- _The task_
Copy every line in the listing that contains "Given".

---- Data for review

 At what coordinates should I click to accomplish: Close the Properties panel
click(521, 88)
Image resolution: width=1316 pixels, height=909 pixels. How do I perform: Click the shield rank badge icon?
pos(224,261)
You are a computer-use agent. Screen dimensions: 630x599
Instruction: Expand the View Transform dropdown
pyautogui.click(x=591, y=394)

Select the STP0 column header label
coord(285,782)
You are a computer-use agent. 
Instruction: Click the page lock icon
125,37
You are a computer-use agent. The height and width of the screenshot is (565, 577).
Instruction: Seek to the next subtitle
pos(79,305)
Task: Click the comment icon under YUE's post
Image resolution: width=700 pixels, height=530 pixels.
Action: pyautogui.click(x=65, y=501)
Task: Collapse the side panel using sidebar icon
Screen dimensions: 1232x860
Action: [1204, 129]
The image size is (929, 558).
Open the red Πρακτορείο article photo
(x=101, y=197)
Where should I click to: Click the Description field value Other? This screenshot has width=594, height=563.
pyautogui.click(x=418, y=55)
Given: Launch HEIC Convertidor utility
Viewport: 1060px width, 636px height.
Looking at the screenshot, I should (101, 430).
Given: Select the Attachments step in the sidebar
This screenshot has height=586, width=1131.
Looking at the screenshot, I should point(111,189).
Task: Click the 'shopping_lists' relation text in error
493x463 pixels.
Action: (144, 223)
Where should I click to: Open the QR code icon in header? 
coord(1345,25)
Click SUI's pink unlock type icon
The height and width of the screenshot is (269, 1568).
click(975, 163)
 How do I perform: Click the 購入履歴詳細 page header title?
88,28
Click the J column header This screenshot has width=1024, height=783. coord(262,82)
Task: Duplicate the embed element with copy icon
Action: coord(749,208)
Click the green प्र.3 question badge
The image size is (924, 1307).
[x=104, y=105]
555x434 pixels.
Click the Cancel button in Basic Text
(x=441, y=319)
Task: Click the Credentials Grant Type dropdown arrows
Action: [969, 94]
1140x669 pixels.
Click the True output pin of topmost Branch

--------

- _Result of this task_
Given: Launch HEIC Convertidor utility
Given: Select the Attachments step in the sidebar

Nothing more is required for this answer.